Excerpted text below:
Pitt dominated. Pitt earned 11 first downs to State's 3; Pitt completed 5 of 9 passes for 91 yards; State completed 1 of 5 passes; Pitt gained 315 total yards to 119 for State. Ralph S. Davis of The Press praised: "There have been some startling metamorphoses on the gridiron this fall, but none more sensational than that noticeable in the Pitt team yesterday."

The Pitt lineup for the game against Penn State was Blair McMillin (left end), Zoner Wissinger (left tackle), Ulhardt Hangartner (left guard), Marsh Johnson (center), Noble Frank (right guard), Ralph Chase (right tackle), John Kifer (right end), Jesse Brown (quarterback), Carl McCutcheon (left halfback), John Harding (right halfback) and Andy Gustafson (fullback). Substitutes appearing in the game for Pitt were Howard Linn, Milo Gwosden, Carl sauer, Oliver Harris, Thomas Murdoch, Harold Akins, Robert Irwin, Wendell Steele and William Ashbaugh. The game was played in 15-minute quarters.

| Team | 1 | 2 | 3 | 4 | Total |
|---|---|---|---|---|---|
| Penn State | 3 | 0 | 0 | 0 | 3 |
| • Pitt | 0 | 6 | 12 | 6 | 24 |

==Scoring summary==

1924 Pittsburgh Panthers scoring summary
| Player | Touchdowns | Extra points | Field goals | Safety | Points |
| Andy Gustafson | 4 | 0 | 0 | 0 | 24 |
| Joseph Schmitt | 3 | 0 | 0 | 0 | 18 |
| Oliver Harris | 3 | 0 | 0 | 0 | 18 |
| Milo Gwosden | 1 | 7 | 0 | 0 | 13 |
| Carl McCutcheon | 2 | 0 | 0 | 0 | 12 |
| John Harding | 1 | 0 | 0 | 0 | 6 |
| Jesse Brown | 1 | 0 | 0 | 0 | 6 |
| William Ashbaugh | 0 | 1 | 0 | 0 | 1 |
| Totals | 15 | 8 | 0 | 0 | 98 |

==Postseason==

"Now that (the season) is all over, Coach Sutherland deserves something better than honorable mention. He deserves a hearty hand clasp and praise from every loyal son of Pitt. Very few know the handicaps under which this taciturn Scot worked all season. His team was licked by Lafayette, Wash-Jeff and Carnegie Tech, and yet he took his medicine like a man, stuck to his task and worked wonders with a team that had been crushed by Wash-Jeff two weeks ago, brought order out of chaos and placed eleven fighting men on the gridiron for State. The team played real football. Those who predicted that the bottom would drop out of football at Pitt after Pop Warner had left, now have an opportunity to revamp their opinions. Good work, Jock."
End of Excerpted text.
Check your understanding:
[1] Name every team that the postseason quote in the 1924 Pitt football text says defeated Pitt that season.
[2] Carry on the 1924 Pitt football text from the end of the quote that closes with "Good work, Jock."
Supplied records below:
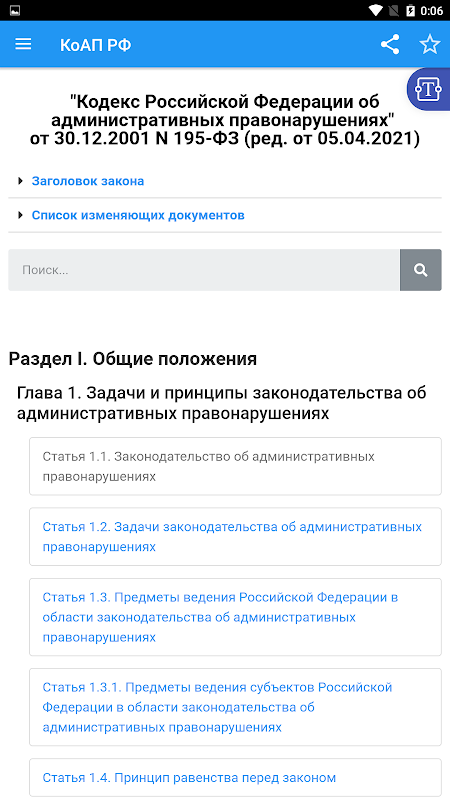Tap the КоАП РФ app title
Screen dimensions: 450x800
pyautogui.click(x=95, y=45)
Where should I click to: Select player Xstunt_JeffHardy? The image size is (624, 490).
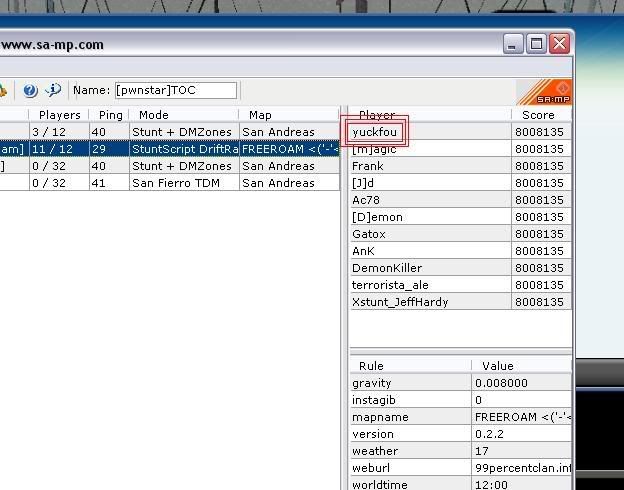[x=400, y=302]
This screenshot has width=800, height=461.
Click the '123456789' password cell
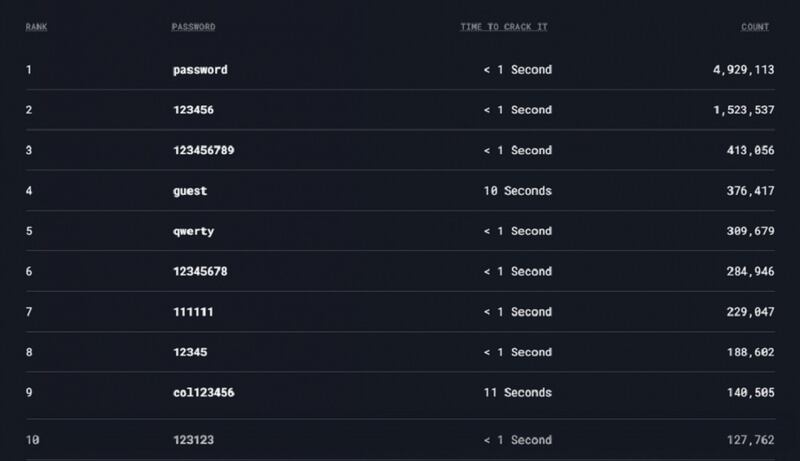(203, 150)
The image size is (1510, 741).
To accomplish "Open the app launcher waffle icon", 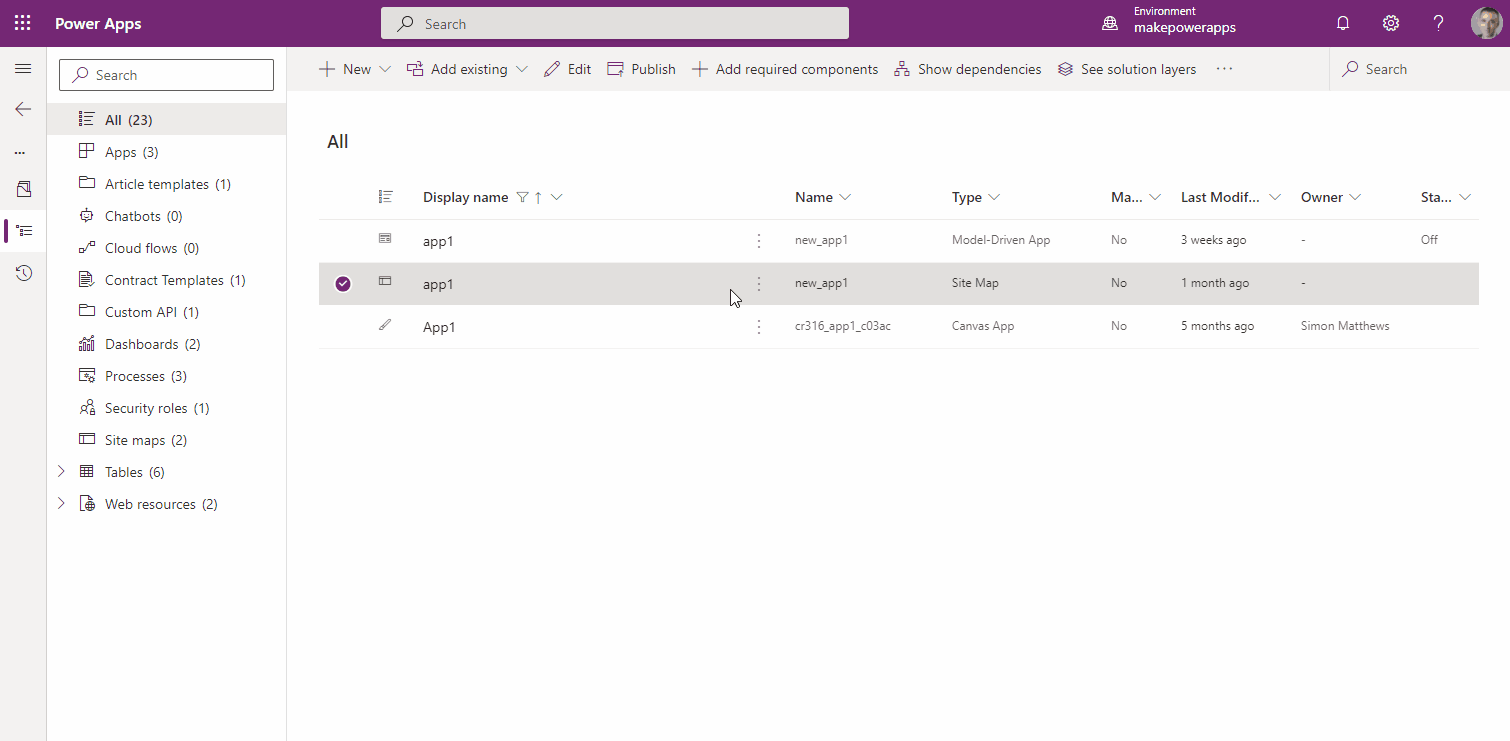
End of Supplied records.
Answers by item number:
[1] Lafayette, Wash-Jeff and Carnegie Tech

[2]
The following players received their letters for the 1924 season at the annual football banquet– Captain Noble Lee Frank, Harold Akins, Alfred Amann, William Ashbaugh, Jesse Brown, Ralph Chase, Andy Gustafson, Milo Gwosden, Ulhard Hangartner, John Harding, Oliver Harris, Robert Irwin, Marsh Johnson, John Kifer, Howard Linn, Carl McCutcheon, Blair McMillan, Thomas Murdoch, Carl Sauer, Joseph Schmitt, Wendell Stele, Zoner Wissinger and Manager Harry Reed. The lettermen elected tackle Ralph Chase as Captain for the 1925 season.

Seven lettermen have their last game for Pitt and were scheduled to graduate in June. They were Akins, Ashbaugh, Frank, Gwosden, Johnson, Sauer and Murdoch.

Axel J. Anderson was selected as football student manager for the 1925 season by Karl E. Davis and the Athletic Council. Axel, who is from Jamestown, NY and prepped at Bellefonte Academy, is a junior in the School of Business Administration.

Floyd Rose, Col. '96, longtime assistant coach and member of all the Athletic Committees associated with Pitt athletics announced his resignation effective January 1, 1925. "Floyd was a fellow who was available and who could be depended upon 12 months a year and 25 hours a day." He resigned from the Pitt Football Committee, the Stadium Committee, the Alumni Council, the Athletic Council and his position as assistant varsity coach. Thanks to him the stadium became a reality.

Graduating center, Marsh Johnson, was hired as assistant coach to replace Floyd Rose on Coach Sutherland's staff.